TASK PROMPT
Down to the last line, restate the listing below exactly.
☆ ☆ ☆ ☆ ☆ ☆ ☆
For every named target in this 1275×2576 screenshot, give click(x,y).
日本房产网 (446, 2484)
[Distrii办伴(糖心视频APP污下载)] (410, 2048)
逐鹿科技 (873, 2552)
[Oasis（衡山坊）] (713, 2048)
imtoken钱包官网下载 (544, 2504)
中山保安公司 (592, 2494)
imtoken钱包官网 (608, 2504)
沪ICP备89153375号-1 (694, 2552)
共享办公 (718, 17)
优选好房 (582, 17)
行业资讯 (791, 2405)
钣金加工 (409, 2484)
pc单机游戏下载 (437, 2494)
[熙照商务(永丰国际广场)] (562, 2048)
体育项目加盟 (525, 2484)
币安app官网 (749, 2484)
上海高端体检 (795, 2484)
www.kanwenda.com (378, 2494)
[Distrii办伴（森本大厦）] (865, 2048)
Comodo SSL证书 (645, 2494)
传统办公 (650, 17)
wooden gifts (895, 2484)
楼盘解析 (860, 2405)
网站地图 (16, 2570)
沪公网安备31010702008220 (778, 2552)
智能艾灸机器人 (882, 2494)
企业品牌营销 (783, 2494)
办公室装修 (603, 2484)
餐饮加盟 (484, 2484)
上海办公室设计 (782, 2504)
☆ ☆ ☆ ☆ ☆ ☆ ☆
WRITTEN SOLUTION
For every named target in this 1275×2576 screenshot, give click(x,y).
日本房产网 (446, 2484)
[Distrii办伴(糖心视频APP污下载)] (410, 2048)
逐鹿科技 (873, 2552)
[Oasis（衡山坊）] (713, 2048)
imtoken钱包官网下载 (544, 2504)
中山保安公司 (592, 2494)
imtoken钱包官网 (608, 2504)
沪ICP备89153375号-1 (694, 2552)
共享办公 (718, 17)
优选好房 (582, 17)
行业资讯 (791, 2405)
钣金加工 (409, 2484)
pc单机游戏下载 (437, 2494)
[熙照商务(永丰国际广场)] (562, 2048)
体育项目加盟 (525, 2484)
币安app官网 (749, 2484)
上海高端体检 (795, 2484)
www.kanwenda.com (378, 2494)
[Distrii办伴（森本大厦）] (865, 2048)
Comodo SSL证书 (645, 2494)
传统办公 (650, 17)
wooden gifts (895, 2484)
楼盘解析 (860, 2405)
网站地图 (16, 2570)
沪公网安备31010702008220 (778, 2552)
智能艾灸机器人 (882, 2494)
企业品牌营销 (783, 2494)
办公室装修 (603, 2484)
餐饮加盟 (484, 2484)
上海办公室设计 (782, 2504)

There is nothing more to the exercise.